The test coil 40 includes two first test wirings 41 and one second test wiring 42. The first test wirings 41 and the second test wiring 42 are composed of a conductive metal such as Cu, Cu alloy, Al, or Al alloy. In one example, the first test wirings 41 and the second test wiring 42 are made of the same material. In one example, the first test wirings 41 and the second test wiring 42 are made of the same material as the first detection wirings 31 and the second detection wirings 32.

The two first test wirings 41 are provided on the substrate surface 21 of the substrate 20. The two first test wirings 41 are spaced apart from each other in the X-direction. The two first test wirings 41 are arranged to extend in a direction intersecting the X-direction in a plan view. The two first test wirings 41 extend parallel to each other in a plan view. Each first test wiring 41 extends parallel to the first detection wiring 31 in a plan view.

The two first test wirings 41 extend in a direction intersecting the X-direction in a plan view. More specifically, each first test wiring 41 extends in a direction intersecting both the X-direction and the Y-direction in the plane of the substrate surface 21 in a plan view. In one example, the spacing P3 between the two first test wirings 41 is equal to the spacing P1 between the multiple first detection wirings 31 in the first coil portion 30A and the spacing P2 between the multiple first detection wirings 31 in the second coil portion 30B. Most parts of each first test wiring 41 are covered by the insulating member 70.

Each first test wiring 41 includes a first end portion 41A, a second end portion 41B opposite the first end portion 41A, and a first conductor portion 41C between the first end portion 41A and the second end portion 41B. Among the two first test wirings 41, the first end portion 41A of the first test wiring 41 located closer to the first coil portion 30A forms the first end portion 40A of the test coil 40. The first end portion 41A of the first test wiring 41 located closer to the second coil portion 30B forms the second end portion 40B of the test coil 40.

Dataset section ->
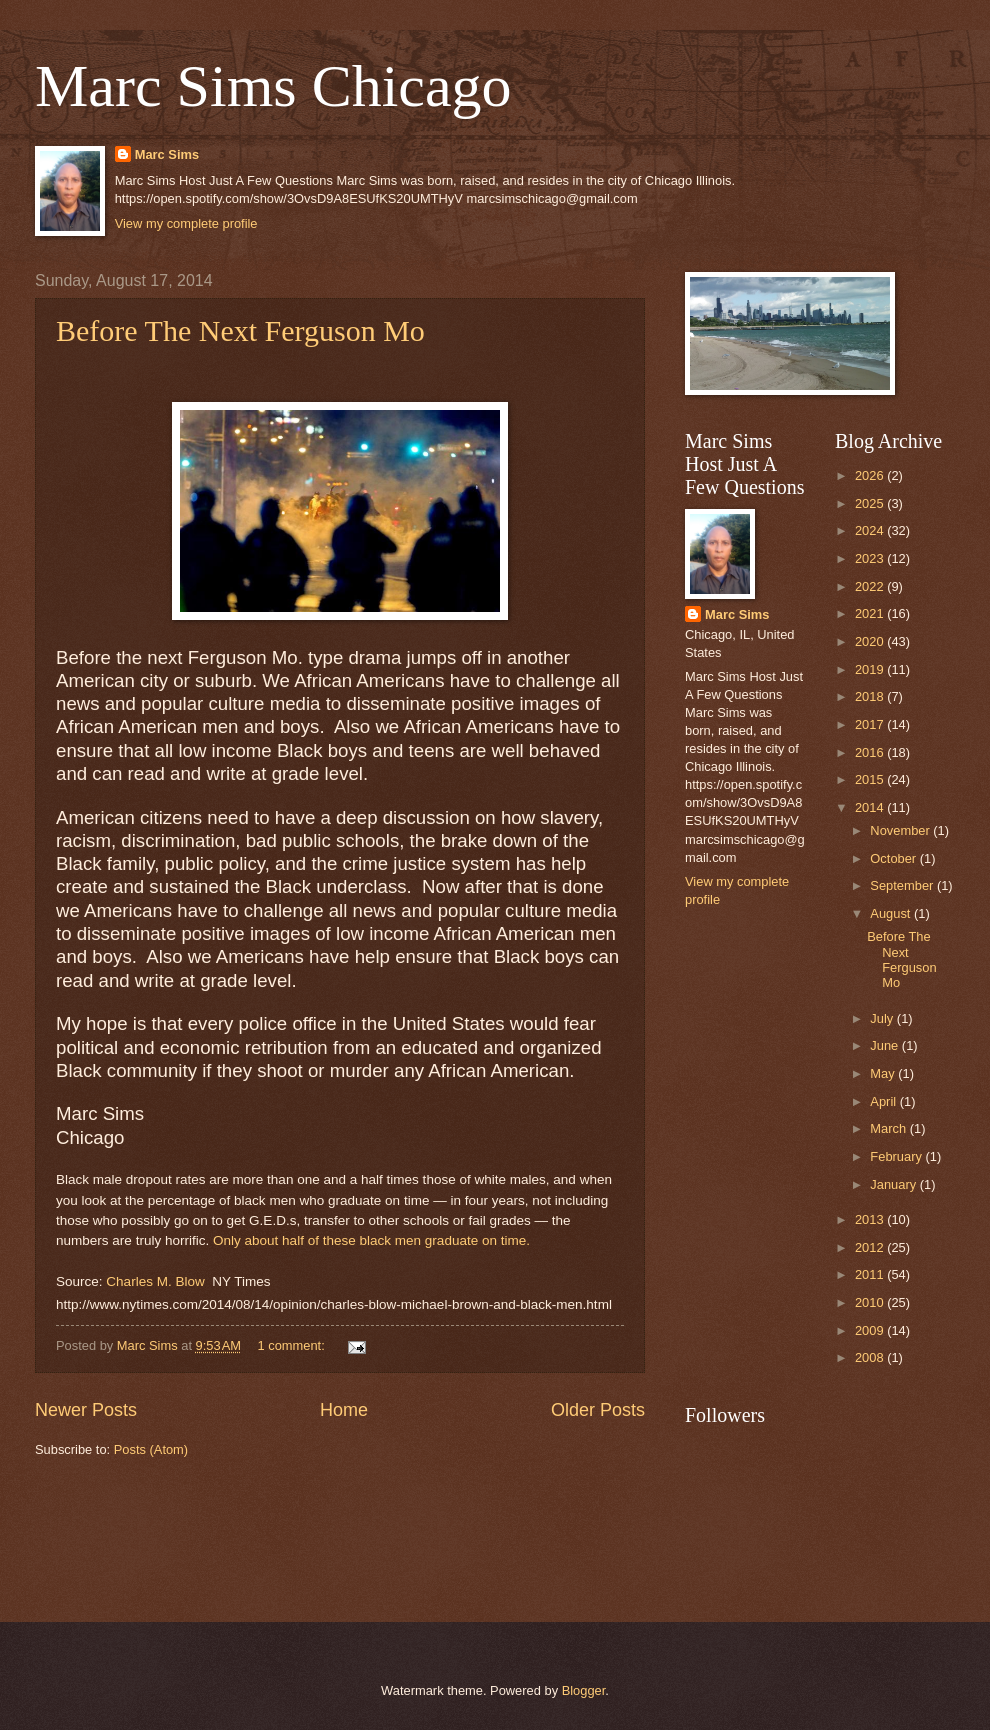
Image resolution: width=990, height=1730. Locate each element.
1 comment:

What you will do ->
**A.** Reproduce the test coil passage word for word, everything from "The two first test wirings 41 extend in" down to "insulating member 70.".
**B.** Answer these questions from the test coil passage:
(i) Which metals may the first and second test wirings be made of?
(ii) What covers most parts of each first test wiring?
(iii) What does the first end portion 41A of the first test wiring nearer the second coil portion 30B form?
**C.** Tell whether each statement agrees with the test coil passage, and back each answer with the exact words that settle it:
(i) The test coil has two second test wirings.
(ii) The two first test wirings run parallel to each other in a plan view.
(iii) The first test wirings sit on the substrate surface 21.
The material has nothing to do with the test coil passage.

Exercise solutions ->
**A.**
The two first test wirings 41 extend in a direction intersecting the X-direction in a plan view. More specifically, each first test wiring 41 extends in a direction intersecting both the X-direction and the Y-direction in the plane of the substrate surface 21 in a plan view. In one example, the spacing P3 between the two first test wirings 41 is equal to the spacing P1 between the multiple first detection wirings 31 in the first coil portion 30A and the spacing P2 between the multiple first detection wirings 31 in the second coil portion 30B. Most parts of each first test wiring 41 are covered by the insulating member 70.

**B.**
(i) Cu, Cu alloy, Al, or Al alloy.
(ii) The insulating member 70.
(iii) The second end portion 40B of the test coil 40.

**C.**
(i) No: "The test coil 40 includes two first test wirings 41 and one second test wiring 42."
(ii) Yes: "The two first test wirings 41 extend parallel to each other in a plan view."
(iii) Yes: "The two first test wirings 41 are provided on the substrate surface 21 of the substrate 20."